N13.2 - Hydronephrosis with Renal and Ureteral Calculous Obstruction
Short Description
N13.2: Use for kidney swelling (hydronephrosis) CAUSED BY obstruction from kidney stones (calculi) in both the renal pelvis/calyces AND ureter. This is a combination code that includes BOTH the stone AND the obstruction.
Full Description & Clinical Context
N13.2 describes obstructive uropathy due to calculous obstruction - specifically when kidney stones cause hydronephrosis (swelling of the kidney due to urine buildup). This is fundamentally different from simply having a stone (N20.x codes); it requires documented obstruction with hydronephrosis .
Key Clinical Concept:
- N20.0/N20.1/N20.2 = stone present (may or may not cause obstruction)
- N13.2 = stone PLUS hydronephrosis from obstruction
The distinction is critical: imaging must show both a stone AND hydronephrosis to justify N13.2 coding.
Historical context: N13.2 is typically assigned when CT scan, ultrasound, or other imaging demonstrates:
- Hydronephrosis (kidney swelling with dilated collecting system)
- Obstruction from calculi (stones visible in renal pelvis, calyces, or ureter)
- Obstructed urine flow causing the swelling
Code Details
- Code set: ICD-10-CM
- Full code: N13.2
- Title: Hydronephrosis with renal and ureteral calculous obstruction
- Code type: Billable/specific combination diagnosis code
- Clinical category: Obstructive uropathy (N13 block)
- Code characteristics: Excludes 1 with N20.x codes - cannot use together
⚠️ CRITICAL CODING RULE: Excludes 1 with N20.x
FUNDAMENTAL RULE: N13.2 has an Excludes 1 note with all N20 codes (N20.0, N20.1, N20.2, N20.9).
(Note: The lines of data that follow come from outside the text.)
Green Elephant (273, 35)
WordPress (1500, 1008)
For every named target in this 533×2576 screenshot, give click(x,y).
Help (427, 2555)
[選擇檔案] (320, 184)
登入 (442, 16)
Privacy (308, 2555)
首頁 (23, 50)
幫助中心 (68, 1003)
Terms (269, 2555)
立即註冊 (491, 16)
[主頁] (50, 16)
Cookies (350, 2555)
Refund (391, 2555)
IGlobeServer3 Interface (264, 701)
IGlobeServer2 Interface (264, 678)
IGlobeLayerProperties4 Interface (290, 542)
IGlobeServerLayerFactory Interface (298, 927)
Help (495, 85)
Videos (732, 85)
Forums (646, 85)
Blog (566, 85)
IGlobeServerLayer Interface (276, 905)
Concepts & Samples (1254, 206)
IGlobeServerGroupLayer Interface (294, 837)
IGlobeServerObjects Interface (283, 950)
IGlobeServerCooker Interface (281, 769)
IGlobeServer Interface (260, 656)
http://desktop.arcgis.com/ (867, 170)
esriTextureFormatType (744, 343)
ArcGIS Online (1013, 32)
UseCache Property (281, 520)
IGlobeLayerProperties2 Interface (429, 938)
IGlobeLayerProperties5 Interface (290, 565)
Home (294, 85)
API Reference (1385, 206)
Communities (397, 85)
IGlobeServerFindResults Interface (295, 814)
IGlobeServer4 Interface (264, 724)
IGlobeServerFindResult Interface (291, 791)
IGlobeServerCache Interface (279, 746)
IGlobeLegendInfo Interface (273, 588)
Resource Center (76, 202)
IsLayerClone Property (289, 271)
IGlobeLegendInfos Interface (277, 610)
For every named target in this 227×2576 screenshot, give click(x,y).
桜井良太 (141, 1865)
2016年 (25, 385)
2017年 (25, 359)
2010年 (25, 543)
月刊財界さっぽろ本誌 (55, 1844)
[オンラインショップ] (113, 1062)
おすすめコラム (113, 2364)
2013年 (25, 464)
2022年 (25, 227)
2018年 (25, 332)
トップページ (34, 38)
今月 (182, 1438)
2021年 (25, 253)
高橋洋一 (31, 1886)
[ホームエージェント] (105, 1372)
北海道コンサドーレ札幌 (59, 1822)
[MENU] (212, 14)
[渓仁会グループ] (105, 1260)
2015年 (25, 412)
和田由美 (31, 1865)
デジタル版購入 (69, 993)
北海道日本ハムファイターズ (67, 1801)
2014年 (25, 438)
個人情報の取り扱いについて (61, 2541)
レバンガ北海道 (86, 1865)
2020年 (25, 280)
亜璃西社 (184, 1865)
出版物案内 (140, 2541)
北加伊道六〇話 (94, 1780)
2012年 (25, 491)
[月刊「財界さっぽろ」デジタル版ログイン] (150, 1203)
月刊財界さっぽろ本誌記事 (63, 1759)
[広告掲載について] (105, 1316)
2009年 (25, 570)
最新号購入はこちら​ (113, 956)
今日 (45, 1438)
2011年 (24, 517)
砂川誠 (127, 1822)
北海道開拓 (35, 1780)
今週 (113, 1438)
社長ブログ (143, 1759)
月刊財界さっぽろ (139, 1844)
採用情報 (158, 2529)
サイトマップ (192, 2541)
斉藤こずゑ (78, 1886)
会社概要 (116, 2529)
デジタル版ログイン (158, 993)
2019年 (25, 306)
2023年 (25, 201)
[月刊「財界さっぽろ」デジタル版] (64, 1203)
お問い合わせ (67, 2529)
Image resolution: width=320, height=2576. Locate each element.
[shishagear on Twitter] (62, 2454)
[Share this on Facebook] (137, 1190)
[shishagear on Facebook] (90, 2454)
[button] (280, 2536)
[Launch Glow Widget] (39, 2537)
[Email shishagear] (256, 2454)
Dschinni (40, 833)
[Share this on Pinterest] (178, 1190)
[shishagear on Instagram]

This means:
- You CANNOT report N13.2 and N20.x codes together for the same patient encounter
- Violating this rule = automatic claim denial
- Per ICD-10-CM guidelines, you assign only the code referenced in the Excludes 1 note
Decision Rule:
- IF hydronephrosis is documented → Use N13.2 (NOT N20.x)
- IF stone present WITHOUT hydronephrosis → Use appropriate N20.x code
- IF unsure whether obstruction/hydronephrosis present → Query provider for clarity
Example of INCORRECT coding:
- ❌ N13.2 + N20.0 on same claim = denial
- ❌ Reporting both for patient with obstructing stone = compliance violation
Example of CORRECT coding:
- ✅ N13.2 only (includes stone + hydronephrosis)
- ✅ N20.0 only (if stone present but no obstruction documented)
When to Use N13.2
Use N13.2 when ALL of the following are documented:
- Imaging evidence of hydronephrosis: CT, ultrasound, or MRI showing kidney swelling and/or dilated collecting system
- Calculous obstruction confirmed: Stones visible within kidney/ureter on imaging causing the obstruction
- Obstructive relationship: Provider documentation indicating stone is causing the obstruction and hydronephrosis
- Current encounter diagnosis: Active, ongoing condition being evaluated/treated
Common documentation phrases supporting N13.2:
- “Obstructing right renal stone with hydronephrosis”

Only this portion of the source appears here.